## What is asked
Reproduce the passage from the text about dressing for the pub, starting at the words "It wasn’t so" and stopping after "clothes and shoes.".
─── Provided text
I HAVE spent some of my best times in the pub, but when I was invited to a local beer garden last week, for a family birthday, I felt The Fear.

It wasn’t so much being with other people, as pubs generally seem to be doing a great job with safety measures. What chilled me to the bone was wondering what on earth I should wear...

I have lived in jeans and trainers for the past year. I can’t remember the last time I put make-up on. I think it might have been Christmas Day. My earrings lie untouched in trinket boxes. Dresses, skirts, jackets and other reasonably smart clothes haven’t seen the light of day for over 12 months. They hang in my wardrobe looking sad and forgotten; it’s all a bit Miss Havisham. Occasionally I catch a glimmer of colour as, reaching for comfies, my hand brushes against a wrap dress, and I briefly recall those hazy days of wearing actual clothes and shoes.

I toyed with the idea of dressing up a bit for the pub but I told myself: ‘I’ll look ridiculous. And with make-up on I’ll resemble a clown.’ So I made zero effort and headed out in my lockdown uniform of jeans, sloppy sweater and trainers.
──────
─── Supplied data
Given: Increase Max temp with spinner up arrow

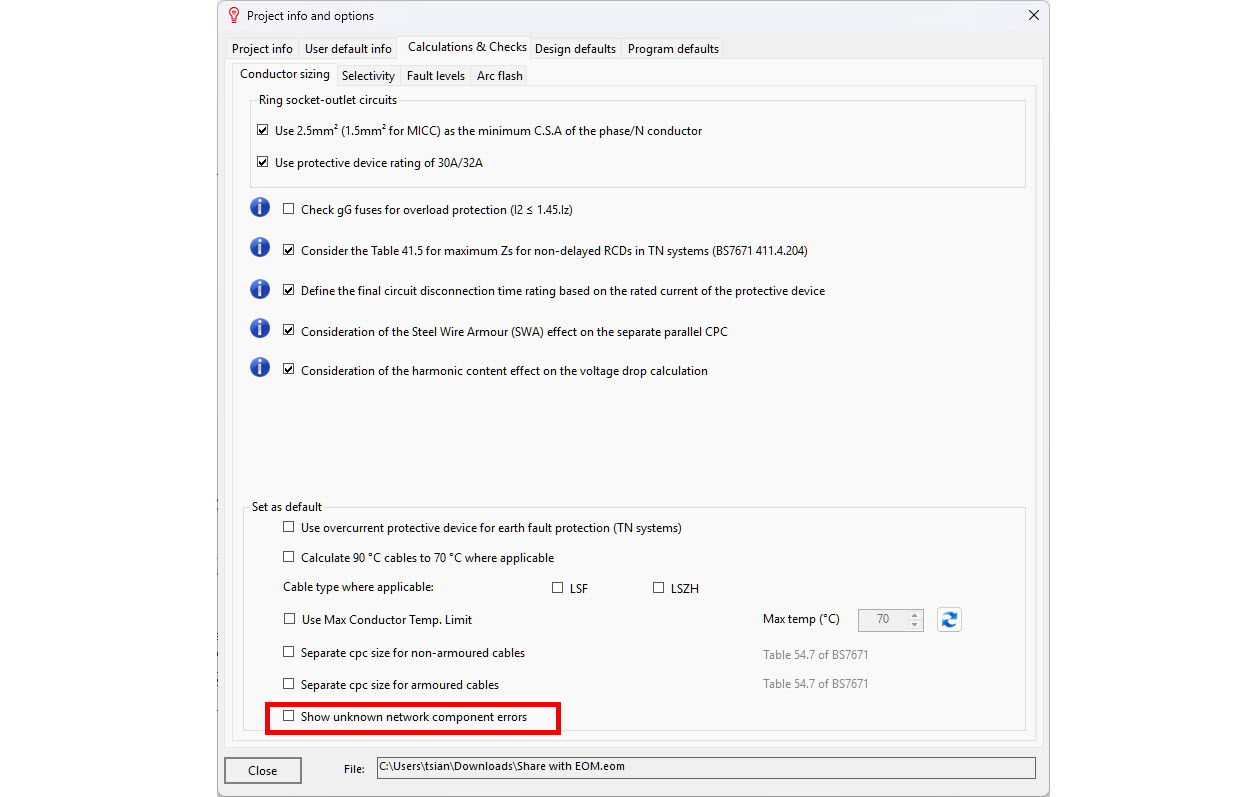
──────
## Full answer
It wasn’t so much being with other people, as pubs generally seem to be doing a great job with safety measures. What chilled me to the bone was wondering what on earth I should wear...

I have lived in jeans and trainers for the past year. I can’t remember the last time I put make-up on. I think it might have been Christmas Day. My earrings lie untouched in trinket boxes. Dresses, skirts, jackets and other reasonably smart clothes haven’t seen the light of day for over 12 months. They hang in my wardrobe looking sad and forgotten; it’s all a bit Miss Havisham. Occasionally I catch a glimmer of colour as, reaching for comfies, my hand brushes against a wrap dress, and I briefly recall those hazy days of wearing actual clothes and shoes.